#### [What to produce]
Every line of the records below that holds the word "computer" belongs in the answer.

#### [Record excerpts]
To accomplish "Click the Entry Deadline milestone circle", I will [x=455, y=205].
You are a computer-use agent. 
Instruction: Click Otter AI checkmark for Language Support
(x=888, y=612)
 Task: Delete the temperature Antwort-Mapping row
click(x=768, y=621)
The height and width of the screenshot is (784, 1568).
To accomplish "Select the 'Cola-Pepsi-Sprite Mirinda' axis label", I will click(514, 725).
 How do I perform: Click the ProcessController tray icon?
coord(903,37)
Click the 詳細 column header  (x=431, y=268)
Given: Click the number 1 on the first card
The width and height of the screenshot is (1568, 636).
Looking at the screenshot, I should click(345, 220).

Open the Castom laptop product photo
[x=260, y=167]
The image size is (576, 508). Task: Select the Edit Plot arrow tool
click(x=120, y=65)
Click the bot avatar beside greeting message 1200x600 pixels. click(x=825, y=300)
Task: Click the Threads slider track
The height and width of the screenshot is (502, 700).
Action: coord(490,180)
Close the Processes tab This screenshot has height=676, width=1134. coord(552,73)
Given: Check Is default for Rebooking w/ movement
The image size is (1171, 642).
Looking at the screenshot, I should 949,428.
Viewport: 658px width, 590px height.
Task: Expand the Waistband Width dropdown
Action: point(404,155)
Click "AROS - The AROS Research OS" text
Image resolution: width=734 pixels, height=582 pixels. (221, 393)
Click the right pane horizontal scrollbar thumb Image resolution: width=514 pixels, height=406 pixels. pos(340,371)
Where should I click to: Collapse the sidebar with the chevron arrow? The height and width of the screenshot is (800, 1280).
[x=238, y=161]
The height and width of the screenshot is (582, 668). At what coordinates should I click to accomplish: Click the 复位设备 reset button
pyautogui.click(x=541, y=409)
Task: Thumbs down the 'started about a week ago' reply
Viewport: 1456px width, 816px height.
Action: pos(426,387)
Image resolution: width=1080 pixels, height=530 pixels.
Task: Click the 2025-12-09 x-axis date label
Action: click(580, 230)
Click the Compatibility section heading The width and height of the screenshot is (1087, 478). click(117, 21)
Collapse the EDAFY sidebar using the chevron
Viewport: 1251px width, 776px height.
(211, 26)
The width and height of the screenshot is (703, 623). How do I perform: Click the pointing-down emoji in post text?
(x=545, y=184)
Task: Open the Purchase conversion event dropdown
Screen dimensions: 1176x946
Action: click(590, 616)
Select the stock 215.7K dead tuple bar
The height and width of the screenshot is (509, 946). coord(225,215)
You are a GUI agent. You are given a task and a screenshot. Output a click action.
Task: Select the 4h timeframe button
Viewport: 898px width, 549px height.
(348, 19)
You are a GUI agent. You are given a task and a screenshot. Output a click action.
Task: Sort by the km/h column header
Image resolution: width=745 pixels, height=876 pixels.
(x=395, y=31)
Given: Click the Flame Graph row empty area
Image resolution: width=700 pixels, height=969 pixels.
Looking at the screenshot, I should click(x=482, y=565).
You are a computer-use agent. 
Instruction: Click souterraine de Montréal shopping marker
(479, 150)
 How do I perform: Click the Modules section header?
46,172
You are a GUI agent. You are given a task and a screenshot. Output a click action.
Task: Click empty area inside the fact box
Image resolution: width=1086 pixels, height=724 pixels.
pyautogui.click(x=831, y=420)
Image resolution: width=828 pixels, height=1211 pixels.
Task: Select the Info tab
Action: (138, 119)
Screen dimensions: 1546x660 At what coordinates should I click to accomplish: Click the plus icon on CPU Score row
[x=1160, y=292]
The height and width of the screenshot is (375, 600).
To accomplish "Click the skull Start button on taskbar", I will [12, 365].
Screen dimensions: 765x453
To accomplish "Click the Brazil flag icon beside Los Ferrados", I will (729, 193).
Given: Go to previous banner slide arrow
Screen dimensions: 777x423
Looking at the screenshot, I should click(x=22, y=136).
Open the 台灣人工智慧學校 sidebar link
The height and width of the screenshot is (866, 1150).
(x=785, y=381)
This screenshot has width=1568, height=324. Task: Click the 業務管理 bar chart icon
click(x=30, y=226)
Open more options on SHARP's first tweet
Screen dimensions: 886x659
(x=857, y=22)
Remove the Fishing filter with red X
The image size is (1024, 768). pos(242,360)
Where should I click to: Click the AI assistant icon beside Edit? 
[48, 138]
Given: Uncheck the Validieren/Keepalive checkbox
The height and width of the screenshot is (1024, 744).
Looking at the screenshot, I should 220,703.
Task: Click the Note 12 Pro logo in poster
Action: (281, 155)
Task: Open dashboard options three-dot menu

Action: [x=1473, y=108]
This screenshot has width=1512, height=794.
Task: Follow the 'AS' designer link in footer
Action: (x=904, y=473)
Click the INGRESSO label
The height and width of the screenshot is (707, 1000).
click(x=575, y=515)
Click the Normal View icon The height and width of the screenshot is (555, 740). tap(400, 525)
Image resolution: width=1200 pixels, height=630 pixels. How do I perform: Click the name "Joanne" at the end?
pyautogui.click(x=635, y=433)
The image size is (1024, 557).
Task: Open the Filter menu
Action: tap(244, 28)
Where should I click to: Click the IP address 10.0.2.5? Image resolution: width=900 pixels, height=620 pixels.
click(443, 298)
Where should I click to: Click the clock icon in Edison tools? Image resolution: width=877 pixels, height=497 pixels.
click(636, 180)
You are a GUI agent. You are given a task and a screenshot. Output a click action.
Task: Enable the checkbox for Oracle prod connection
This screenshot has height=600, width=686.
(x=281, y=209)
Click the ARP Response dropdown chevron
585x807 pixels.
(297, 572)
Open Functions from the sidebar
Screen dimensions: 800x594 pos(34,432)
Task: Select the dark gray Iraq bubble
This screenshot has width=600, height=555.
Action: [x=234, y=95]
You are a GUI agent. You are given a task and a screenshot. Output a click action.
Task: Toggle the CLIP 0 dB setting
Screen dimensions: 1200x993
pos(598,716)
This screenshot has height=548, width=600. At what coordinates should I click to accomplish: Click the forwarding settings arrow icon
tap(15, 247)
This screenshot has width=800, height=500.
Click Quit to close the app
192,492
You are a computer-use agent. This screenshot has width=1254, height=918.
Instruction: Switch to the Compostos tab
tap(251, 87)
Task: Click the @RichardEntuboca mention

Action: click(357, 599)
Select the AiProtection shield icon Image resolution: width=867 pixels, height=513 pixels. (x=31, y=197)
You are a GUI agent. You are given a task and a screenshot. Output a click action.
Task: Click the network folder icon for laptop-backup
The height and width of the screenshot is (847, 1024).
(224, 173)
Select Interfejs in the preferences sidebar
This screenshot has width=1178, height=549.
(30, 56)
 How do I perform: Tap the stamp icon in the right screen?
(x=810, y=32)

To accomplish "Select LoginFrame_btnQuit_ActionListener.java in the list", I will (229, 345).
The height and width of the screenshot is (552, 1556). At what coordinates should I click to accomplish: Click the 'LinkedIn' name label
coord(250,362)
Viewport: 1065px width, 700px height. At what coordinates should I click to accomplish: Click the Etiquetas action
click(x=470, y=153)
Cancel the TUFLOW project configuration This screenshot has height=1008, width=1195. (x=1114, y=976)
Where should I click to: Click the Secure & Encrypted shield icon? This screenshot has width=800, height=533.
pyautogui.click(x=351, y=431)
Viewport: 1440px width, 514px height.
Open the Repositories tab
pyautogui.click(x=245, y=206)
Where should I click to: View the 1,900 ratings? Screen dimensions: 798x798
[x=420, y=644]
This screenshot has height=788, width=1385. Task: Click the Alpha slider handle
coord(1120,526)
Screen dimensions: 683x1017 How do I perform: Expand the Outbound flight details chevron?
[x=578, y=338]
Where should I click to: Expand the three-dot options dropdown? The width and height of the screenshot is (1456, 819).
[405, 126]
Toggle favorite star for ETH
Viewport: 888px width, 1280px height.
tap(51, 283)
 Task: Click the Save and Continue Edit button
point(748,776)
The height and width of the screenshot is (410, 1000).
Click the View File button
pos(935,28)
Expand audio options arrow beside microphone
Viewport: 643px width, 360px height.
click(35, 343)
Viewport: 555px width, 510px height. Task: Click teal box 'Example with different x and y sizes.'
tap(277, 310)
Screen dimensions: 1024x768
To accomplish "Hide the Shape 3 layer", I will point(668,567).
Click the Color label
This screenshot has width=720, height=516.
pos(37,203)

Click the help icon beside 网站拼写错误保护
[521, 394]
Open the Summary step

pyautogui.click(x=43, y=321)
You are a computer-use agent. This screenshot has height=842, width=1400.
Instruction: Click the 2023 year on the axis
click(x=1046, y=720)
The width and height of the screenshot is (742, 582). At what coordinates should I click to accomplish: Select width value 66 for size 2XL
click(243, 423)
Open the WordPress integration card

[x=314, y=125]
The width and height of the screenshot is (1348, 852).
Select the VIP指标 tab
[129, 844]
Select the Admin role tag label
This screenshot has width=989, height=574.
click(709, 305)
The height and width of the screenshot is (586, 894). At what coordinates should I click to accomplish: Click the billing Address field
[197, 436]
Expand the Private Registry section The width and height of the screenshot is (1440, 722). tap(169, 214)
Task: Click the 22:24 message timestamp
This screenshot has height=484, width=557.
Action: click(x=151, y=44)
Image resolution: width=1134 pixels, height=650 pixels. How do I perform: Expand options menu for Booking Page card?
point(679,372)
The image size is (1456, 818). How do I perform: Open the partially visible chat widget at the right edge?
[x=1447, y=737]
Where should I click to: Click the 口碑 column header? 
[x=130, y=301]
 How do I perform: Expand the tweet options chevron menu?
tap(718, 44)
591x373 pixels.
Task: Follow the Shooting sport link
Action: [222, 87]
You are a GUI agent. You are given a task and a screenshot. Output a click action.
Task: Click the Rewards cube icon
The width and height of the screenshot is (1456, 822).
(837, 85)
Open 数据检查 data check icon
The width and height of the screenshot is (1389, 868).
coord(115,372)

#### [Expected output]
You are a computer-use agent. 
You are a computer-use agent. 
You are a computer-use agent. This screenshot has width=1254, height=918.
You are a computer-use agent. This screenshot has height=842, width=1400.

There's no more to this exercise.